Saved entries
____
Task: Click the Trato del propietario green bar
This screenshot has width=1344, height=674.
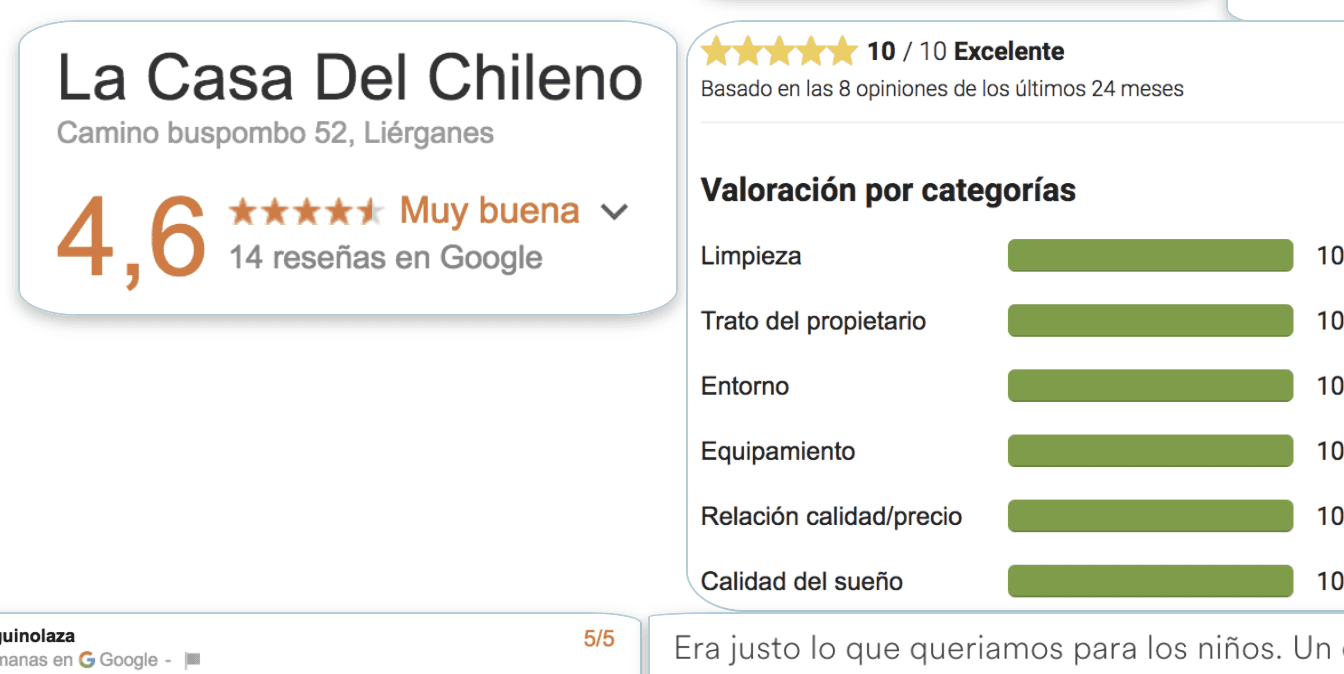Action: [x=1150, y=321]

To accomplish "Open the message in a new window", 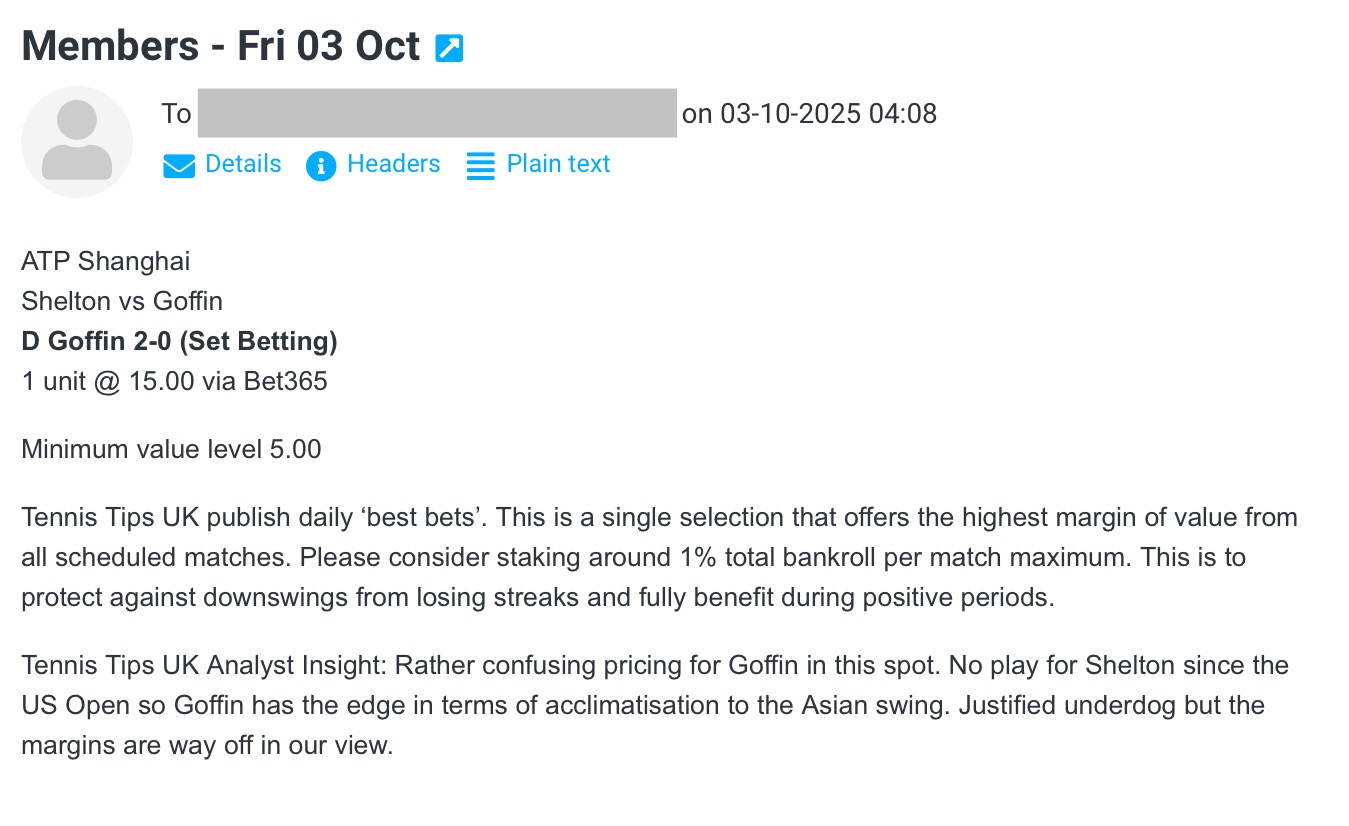I will click(449, 48).
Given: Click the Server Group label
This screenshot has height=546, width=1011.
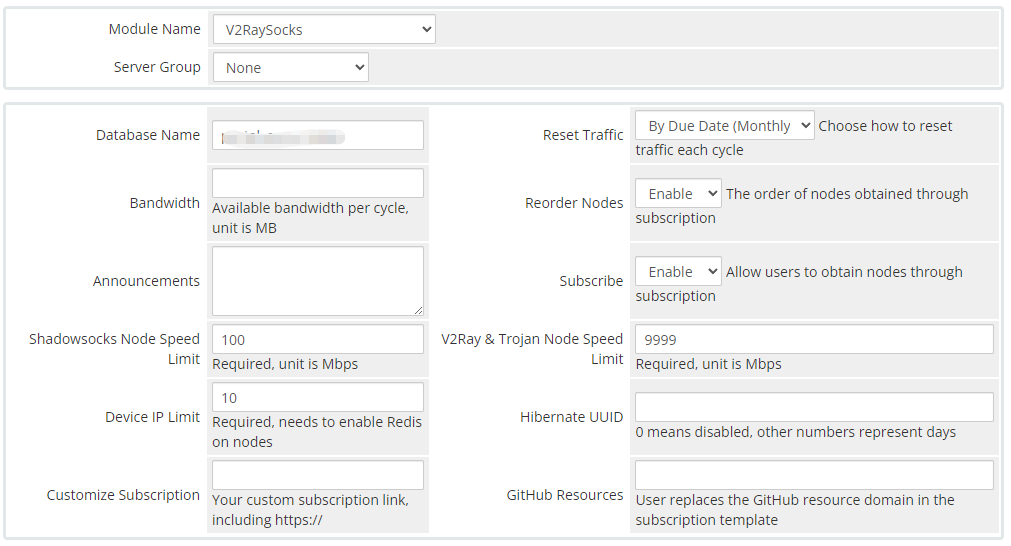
____
__Description of the task__. Exactly the lines from the one that contains "Given: Click the Server Group label" to the last line of the data, both included, should be set down, and no pictures should appear among them.

__Written reply__.
Given: Click the Server Group label
This screenshot has height=546, width=1011.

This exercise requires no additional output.